03.02.2022 • Energie

Mehr Geothermie für die Wärmewende

Neue Roadmap zeigt großes Marktpotenzial in Deutschland.

Die Hälfte der kommunalen Wärme soll bis 2030 aus klimaneutralen Quellen kommen. Zu diesem Ziel der Regierung kann Tiefe Geothermie einen großen Beitrag leisten, weil sie witterungs­unabhängig lokal Energie liefert und wenig Fläche in Siedlungen belegt. Eine Roadmap von Einrichtungen der Helmholtz-Gemeinschaft und der Fraunhofer-Gesell­schaft zeigt, dass tiefe Geothermie ein Marktpotenzial in Deutschland besitzt, welches Ausbauziele von mehr als einem Viertel des jährlichen deutschen Wärmebedarfes von mehr als 300 Terawatt­stunden eröffnet. Das Papier gibt Handlungs­empfehlungen: So brauche es klare Ausbauziele, großflächige, geologische Erkundung, Investitionen in Schlüssel­technologien und Fachkräfte­aufbau.

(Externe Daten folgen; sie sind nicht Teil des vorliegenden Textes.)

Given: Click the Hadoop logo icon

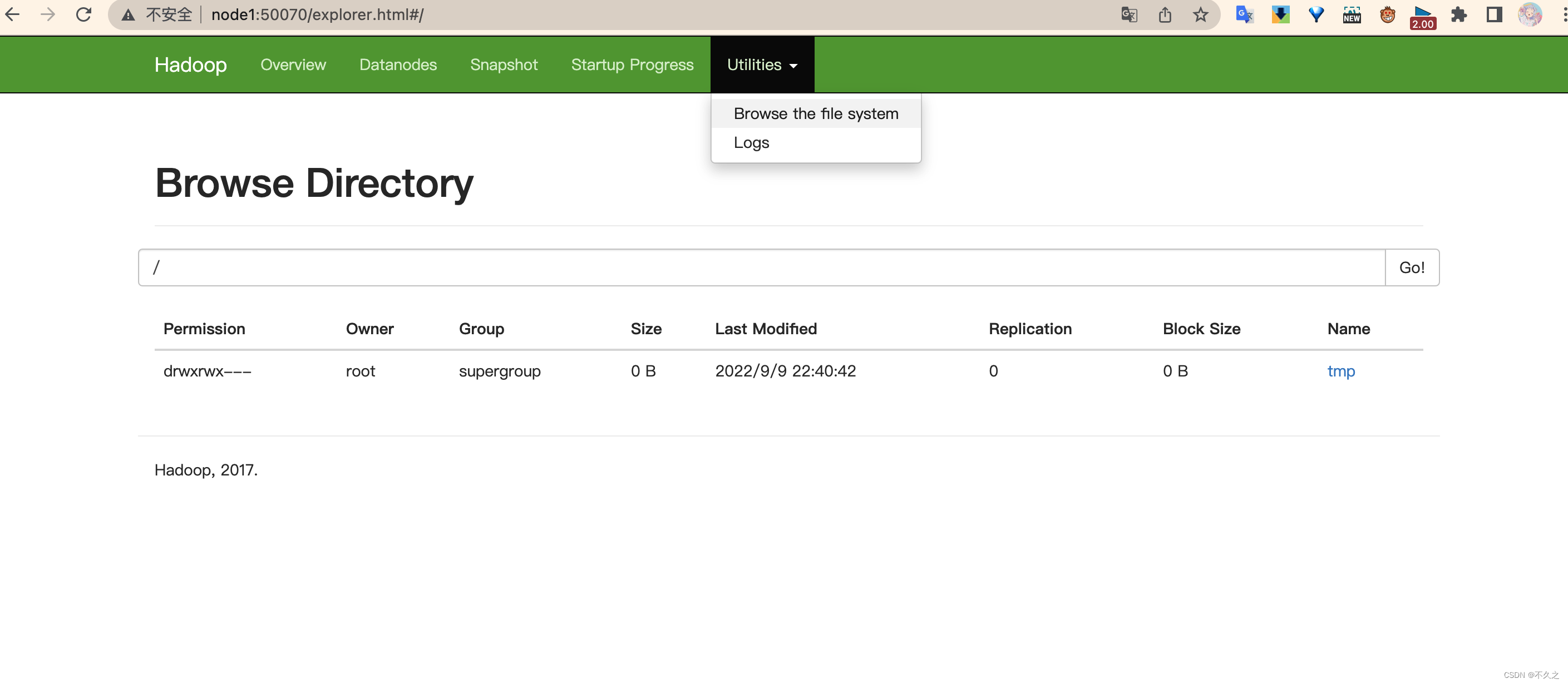Looking at the screenshot, I should (x=191, y=63).
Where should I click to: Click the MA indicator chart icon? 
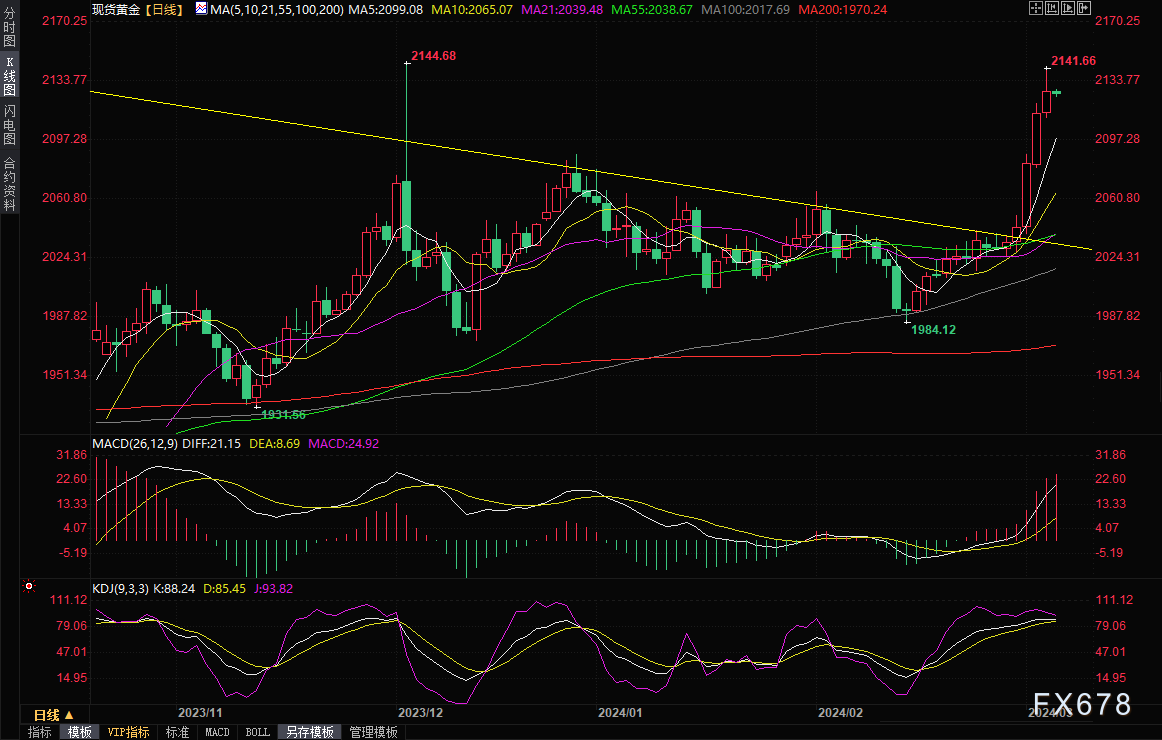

Abb.: Geothermieanlage nahe der Ortschaft Trebur südöstlich von Mainz. (Bild:...
Abb.: Geothermieanlage nahe der Ortschaft Trebur südöstlich von Mainz. (Bild: I. Sass, GFZ)

„Ohne Geothermie wird eine Dekar­bonisierung des Wärmesektors in Deutschland nicht möglich sein. Die natürlichen Wärme­potenziale im Untergrund sind hierfür in den meisten urbanen Räumen vorhanden. Der nachhaltige Ausbau von Geothermie ist eine Investition in die Städte unserer Zukunft“, sagt Ingo Sass, Leiter der Sektion „Geoenergie“ am Helmholtz-Zentrum Potsdam – Deutsches Geoforschungs­zentrum GFZ. „Die Forschungs­einrichtungen der Helmholtz-Gemeinschaft tragen mit ihren strategisch ausgerichteten Arbeits­programmen und ihren einzigartigen Forschungs­infrastrukturen wie beispielsweise dem zukünftigen Untertage-Forschungs­labor GeoLab maßgeblich zum Gelingen der Transformation bei“, so Sass weiter.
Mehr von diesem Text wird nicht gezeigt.